The Church of Market Share - pooriaazimi
http://daringfireball.net/2012/01/the_church_of_market_share

======
Kylekramer
So Gruber's conceit is iOS has "wider and deeper support from developers"
despite less market share, so market share isn't everything to developers. But
I don't really see iOS having wider and deeper support, at least anymore. Any
major company has an Android app to go with their iOS app. I can't think of
any smash iOS hit games that hasn't been ported to Android. Rockstar, who at
one point released GTA: Chinatown Wars for iOS only, just released GTA III
across iOS/Android same day. This is entirely due to market share.

The only place where "wider and deeper support" still holds true are niches
that tickle iOS users' sweet spot. Things like Instagram, Instapaper,
Flipboard, music creation apps, etc. And these also hit Gruber's sweet spot,
so of course he senses the iOS environment is better. But there are also
niches popping up for Android. Stuff like Tasker, Minecraft, AirDroid, etc.

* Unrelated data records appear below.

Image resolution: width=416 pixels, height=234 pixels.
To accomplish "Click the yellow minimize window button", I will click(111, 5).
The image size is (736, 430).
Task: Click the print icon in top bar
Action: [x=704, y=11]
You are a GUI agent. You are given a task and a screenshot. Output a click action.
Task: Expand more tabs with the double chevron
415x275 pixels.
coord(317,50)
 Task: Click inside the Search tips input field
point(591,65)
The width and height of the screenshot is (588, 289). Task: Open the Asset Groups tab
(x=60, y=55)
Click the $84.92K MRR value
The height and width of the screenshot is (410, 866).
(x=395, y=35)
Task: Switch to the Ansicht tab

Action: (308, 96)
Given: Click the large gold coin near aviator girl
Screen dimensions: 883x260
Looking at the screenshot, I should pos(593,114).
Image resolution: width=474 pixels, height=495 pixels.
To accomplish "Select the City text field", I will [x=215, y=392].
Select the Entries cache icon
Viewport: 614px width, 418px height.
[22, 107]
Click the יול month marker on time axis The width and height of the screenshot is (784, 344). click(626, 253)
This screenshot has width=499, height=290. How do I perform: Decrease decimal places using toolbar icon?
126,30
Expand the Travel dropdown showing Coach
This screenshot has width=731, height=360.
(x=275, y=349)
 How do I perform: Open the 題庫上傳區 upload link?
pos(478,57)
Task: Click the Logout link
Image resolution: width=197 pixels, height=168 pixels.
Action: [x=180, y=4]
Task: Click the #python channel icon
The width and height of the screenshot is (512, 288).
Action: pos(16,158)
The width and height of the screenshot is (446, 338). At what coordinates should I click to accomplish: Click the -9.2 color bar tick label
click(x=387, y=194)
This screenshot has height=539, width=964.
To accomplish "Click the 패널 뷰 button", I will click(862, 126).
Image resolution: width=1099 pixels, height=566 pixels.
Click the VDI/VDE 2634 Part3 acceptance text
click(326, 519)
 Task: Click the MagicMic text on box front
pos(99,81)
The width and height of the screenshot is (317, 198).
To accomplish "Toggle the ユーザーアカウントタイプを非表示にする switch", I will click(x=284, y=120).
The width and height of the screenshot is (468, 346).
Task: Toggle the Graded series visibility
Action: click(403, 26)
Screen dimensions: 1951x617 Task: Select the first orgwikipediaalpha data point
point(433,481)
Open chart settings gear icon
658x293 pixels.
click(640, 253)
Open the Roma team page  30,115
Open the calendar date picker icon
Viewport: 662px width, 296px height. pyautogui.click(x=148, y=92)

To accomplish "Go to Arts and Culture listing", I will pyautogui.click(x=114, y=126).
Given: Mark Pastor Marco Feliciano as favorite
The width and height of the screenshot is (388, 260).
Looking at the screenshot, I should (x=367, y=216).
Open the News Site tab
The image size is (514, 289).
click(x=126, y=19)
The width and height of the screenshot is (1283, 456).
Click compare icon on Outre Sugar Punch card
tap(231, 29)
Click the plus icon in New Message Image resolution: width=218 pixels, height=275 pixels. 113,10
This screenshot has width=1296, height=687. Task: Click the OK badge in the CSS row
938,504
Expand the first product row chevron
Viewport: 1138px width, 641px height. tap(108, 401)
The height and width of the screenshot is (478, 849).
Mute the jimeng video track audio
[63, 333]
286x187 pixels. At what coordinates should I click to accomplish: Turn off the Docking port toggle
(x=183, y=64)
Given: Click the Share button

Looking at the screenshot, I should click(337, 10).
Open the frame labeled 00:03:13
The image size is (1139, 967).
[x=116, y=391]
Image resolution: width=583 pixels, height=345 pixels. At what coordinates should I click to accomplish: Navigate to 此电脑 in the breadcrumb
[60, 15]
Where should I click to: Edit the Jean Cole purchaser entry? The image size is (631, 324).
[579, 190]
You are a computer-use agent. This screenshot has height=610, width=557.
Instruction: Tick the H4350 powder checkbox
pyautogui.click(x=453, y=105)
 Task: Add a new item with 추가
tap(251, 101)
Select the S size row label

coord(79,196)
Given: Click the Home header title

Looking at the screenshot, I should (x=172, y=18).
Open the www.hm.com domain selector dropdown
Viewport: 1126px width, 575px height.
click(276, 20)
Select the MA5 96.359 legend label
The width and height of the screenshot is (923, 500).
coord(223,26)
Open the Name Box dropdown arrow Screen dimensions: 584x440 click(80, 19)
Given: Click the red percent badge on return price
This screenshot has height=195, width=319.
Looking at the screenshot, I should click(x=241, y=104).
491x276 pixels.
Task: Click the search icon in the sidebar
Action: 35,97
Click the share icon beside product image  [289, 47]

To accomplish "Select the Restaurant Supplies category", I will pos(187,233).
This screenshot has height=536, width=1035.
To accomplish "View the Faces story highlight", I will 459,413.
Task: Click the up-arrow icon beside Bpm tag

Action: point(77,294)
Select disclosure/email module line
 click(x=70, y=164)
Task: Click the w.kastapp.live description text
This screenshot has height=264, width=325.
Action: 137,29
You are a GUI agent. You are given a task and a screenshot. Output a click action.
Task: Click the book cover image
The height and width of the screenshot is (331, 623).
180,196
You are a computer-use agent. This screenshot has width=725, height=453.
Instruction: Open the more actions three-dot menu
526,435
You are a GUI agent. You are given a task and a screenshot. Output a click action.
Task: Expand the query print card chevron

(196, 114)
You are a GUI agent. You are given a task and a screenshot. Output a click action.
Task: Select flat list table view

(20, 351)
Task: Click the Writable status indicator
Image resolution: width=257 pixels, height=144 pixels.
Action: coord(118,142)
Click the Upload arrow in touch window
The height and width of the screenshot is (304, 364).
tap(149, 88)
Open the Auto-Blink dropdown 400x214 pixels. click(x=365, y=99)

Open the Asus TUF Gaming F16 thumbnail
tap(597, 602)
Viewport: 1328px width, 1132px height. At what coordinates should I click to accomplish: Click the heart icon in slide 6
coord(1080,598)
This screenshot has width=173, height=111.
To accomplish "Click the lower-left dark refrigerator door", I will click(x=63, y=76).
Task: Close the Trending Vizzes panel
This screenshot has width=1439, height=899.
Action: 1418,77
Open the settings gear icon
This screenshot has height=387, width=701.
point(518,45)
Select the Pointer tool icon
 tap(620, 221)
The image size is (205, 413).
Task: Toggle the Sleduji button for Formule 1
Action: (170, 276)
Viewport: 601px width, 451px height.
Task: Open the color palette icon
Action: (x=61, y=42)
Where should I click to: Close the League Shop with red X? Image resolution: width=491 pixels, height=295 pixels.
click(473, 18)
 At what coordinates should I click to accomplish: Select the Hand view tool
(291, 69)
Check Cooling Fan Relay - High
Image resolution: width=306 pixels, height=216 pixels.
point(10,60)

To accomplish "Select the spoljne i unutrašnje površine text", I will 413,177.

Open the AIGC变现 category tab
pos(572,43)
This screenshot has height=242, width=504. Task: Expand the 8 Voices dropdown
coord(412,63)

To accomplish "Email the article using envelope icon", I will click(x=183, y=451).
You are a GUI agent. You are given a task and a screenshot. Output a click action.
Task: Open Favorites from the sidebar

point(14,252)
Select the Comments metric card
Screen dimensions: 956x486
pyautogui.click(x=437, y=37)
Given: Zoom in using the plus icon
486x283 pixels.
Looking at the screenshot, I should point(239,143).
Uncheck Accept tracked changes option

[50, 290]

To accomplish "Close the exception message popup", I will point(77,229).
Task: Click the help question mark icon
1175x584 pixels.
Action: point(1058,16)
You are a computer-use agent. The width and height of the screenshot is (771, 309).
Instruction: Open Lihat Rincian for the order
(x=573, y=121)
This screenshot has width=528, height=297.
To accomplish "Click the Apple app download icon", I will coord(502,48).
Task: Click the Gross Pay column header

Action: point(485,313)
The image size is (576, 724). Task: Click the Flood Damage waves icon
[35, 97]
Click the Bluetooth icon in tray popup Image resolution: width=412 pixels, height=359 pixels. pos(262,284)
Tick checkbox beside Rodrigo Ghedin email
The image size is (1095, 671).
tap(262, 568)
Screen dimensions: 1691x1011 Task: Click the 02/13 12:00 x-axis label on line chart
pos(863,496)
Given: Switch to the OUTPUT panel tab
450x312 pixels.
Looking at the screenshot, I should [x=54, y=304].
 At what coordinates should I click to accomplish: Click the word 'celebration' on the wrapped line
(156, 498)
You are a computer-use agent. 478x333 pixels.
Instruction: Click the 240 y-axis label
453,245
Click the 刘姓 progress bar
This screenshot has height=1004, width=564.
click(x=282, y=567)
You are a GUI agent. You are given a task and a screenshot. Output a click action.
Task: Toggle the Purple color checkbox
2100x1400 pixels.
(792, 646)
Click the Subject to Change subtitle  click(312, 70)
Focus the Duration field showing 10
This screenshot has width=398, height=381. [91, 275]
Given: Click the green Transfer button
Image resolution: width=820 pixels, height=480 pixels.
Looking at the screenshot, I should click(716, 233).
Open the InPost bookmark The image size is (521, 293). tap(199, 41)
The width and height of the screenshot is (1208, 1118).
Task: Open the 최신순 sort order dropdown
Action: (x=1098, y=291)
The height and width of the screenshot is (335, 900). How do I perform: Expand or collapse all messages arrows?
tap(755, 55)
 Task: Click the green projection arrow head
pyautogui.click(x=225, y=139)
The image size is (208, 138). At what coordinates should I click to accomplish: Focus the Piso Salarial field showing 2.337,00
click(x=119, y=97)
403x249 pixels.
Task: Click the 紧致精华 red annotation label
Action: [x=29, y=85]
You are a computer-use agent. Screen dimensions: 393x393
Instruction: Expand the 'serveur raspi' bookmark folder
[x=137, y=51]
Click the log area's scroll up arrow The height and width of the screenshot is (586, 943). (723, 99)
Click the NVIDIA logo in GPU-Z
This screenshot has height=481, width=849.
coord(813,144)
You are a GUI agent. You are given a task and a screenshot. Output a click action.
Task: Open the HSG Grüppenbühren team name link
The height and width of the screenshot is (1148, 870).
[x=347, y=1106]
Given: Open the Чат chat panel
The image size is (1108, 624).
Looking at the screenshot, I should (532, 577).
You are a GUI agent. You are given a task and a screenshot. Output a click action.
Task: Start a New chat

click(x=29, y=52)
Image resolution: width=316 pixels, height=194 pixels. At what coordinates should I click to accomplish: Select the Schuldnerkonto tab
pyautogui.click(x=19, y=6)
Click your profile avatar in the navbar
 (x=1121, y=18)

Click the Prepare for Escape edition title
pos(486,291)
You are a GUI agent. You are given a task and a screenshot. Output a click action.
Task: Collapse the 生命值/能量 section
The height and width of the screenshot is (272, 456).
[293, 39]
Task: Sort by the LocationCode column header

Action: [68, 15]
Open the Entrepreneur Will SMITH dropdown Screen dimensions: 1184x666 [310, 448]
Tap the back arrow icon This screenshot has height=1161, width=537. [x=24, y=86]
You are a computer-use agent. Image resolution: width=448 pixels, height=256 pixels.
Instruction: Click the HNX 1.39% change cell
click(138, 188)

So, yes, I think market share is everything and people can be reduced to
numbers. iOS just happens to have a larger number of design focused people
(like Gruber) who like a certain subset of apps. We've gone from an "iOS only"
to "iOS first, then Android" to now, where I think things are nearing 50/50
when it comes to what platform you release to first, if not at the same time.
And if the numbers tip too much in Android's direction, I wouldn't be
surprised if the fable repeat of Windows vs. Apple happens. Apple for the
designers, Android for the rest of the world.

------
CoffeeDregs
1993 called. They want your MS versus Mac arguments back. [seriously.]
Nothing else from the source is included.